La F?rmula Omega
Capítulo 8 LOS MOTIVOS DEL LOBO
Antonio Maroto había nacido en el edificio de ladrillo rojizo de una clínica en Modesto Lafuente, el mismo año en que ganó el título Tigran Petrossian, el "Rey de las tablas». No le importaba no recordar su infancia, porque cuando leía biografías, se saltaba el principio (a veces varios capítulos). Tenía el convencimiento de que el resto de la humanidad hacía lo mismo y nadie leía seguido hasta que no aparecían las primeras pajas.
Siempre creyó que los demás, en el fondo, pensaban por dentro igual que él, aunque dijeran en voz alta lo contrario. Su cabeza funcionaba así, como un aparato de traducción simultánea que lo pasaba todo a la primera persona singular.
Nunca vio a sus padres desnudos, ni siquiera en ropa interior; no intentó masticar sus propias heces y tampoco tuvo amigos imaginarios, así que se consideraba a salvo, porque también había incumplido los otros tres requisitos básicos:
1) No se hacía pis en la cama.
2) No sentía atracción por el fuego.
3) Nunca se comió la cal de las paredes ni la tierra de las macetas.
De la retransmisión del alunizaje, lo que más le asustó fue que aquellos hombres hubieran podido ver el planeta desde fuera y, cuando murió Franco, recordaba que pusieron en la tele Objetivo Birmania.
Sus padres le llevaron al colegio Santa Clara, en la calle Zurbano, con la esperanza de que hiciera amistades de toda la vida con otros muchachos de familia bien.
Vivían en el número 52 de la calle Viriato y, cuando él tenía once años, se mudaron al quinto piso de la casa que hacía esquina en las calles del Doctor Castelo y Menéndez Pelayo. En aquella época se creía que los niños experimentaban una gran necesidad de oxígeno y picaduras de mosquitos. A los chavales, mucho aire libre. Ésa era la consigna, así que los fines de semana su padre cargaba el 1 500 con sillas plegables, tarteras con filetes empanados, un termo de café con leche y el balón de reglamento, y se trasladaban a la parcela, para que los dos hermanos tuvieran una oportunidad de respirar ese estupendo aire puro de la sierra.
Nunca llegaron a construir el chalet, pero al volver en caravana, los niños se quedaban dormidos en el asiento de atrás.
– Míralos, están reventadas las criaturas -se decían sus padres con orgullo, puesto que entonces el cansancio se interpretaba como señal de buena salud.

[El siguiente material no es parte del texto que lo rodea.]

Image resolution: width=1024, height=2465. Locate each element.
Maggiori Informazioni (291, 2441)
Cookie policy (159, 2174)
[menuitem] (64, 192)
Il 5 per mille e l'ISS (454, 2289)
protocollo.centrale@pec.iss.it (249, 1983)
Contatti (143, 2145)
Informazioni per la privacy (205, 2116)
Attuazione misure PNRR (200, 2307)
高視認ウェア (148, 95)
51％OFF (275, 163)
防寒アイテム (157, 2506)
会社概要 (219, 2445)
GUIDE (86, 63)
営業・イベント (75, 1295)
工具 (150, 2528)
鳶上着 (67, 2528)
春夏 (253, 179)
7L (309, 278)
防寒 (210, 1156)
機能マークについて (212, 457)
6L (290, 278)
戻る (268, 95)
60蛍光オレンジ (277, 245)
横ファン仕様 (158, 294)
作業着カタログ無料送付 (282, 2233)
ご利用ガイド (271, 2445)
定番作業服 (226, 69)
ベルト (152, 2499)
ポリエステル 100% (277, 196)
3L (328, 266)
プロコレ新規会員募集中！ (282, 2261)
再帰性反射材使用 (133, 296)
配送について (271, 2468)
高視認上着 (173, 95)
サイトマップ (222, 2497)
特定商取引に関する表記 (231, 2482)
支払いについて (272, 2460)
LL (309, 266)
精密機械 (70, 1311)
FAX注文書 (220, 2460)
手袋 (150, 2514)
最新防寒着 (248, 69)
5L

Veinte años después, si Antonio oía la expresión volver de la parcela, se le saltaban las lágrimas con esa violencia gratuita, venga de donde venga, con la que estalla un plato de Duralex. Por muy lejos que estuviera, sentía la necesidad de volver a casa para mirar la foto que había en la mesa del salón. Papá y mamá de pie, en el campo; los dos hermanos tapándoles las piernas y, al fondo, los picos azules del Guadarrama.
Daban ganas de esconderse, como los enchufes, por detrás de las patas de algún mueble.
El primer acontecimiento de su infancia sucedió cuando tenía nueve años y su padre le enseñó a jugar. Tuvo que ser a los nueve, no sólo porque aún vivían en Viriato 52, sino porque la improvisada afición de su padre se debía a la misma razón que tenía en vilo al resto del mundo: en la capital de Islandia, Boris Spassky defendía el título contra Bobby Fischer.
Después, hasta que se produjo el segundo acontecimiento, nada de particular.
Que él recordara, coleccionó cromos (sin acabar ningún álbum), leyó Hazañas Bélicas y más tarde mortadelos y tintines, jugó a decir misas, a los submarinos (con Ortueta, en un árbol que hacía de periscopio) y a la guerra termonuclear final; no consiguió tener anginas ni apendicitis, registró los cajones de todos los miembros de su familia y, antes de cumplir once, ya le ganaba a su padre.
El segundo acontecimiento tuvo lugar en Doctor Castelo, frente al Retiro. A los doce años encontró a su paso un obstáculo inamovible al que sólo pasado el tiempo se atrevió a dar nombre.
Era el amor.
¡El mayor peligro al que nos hemos enfrentado jamás!
Amor del bueno, como el que salía en las películas.
Ella tenía diecisiete, se llamaba Maribel y era su única hermana.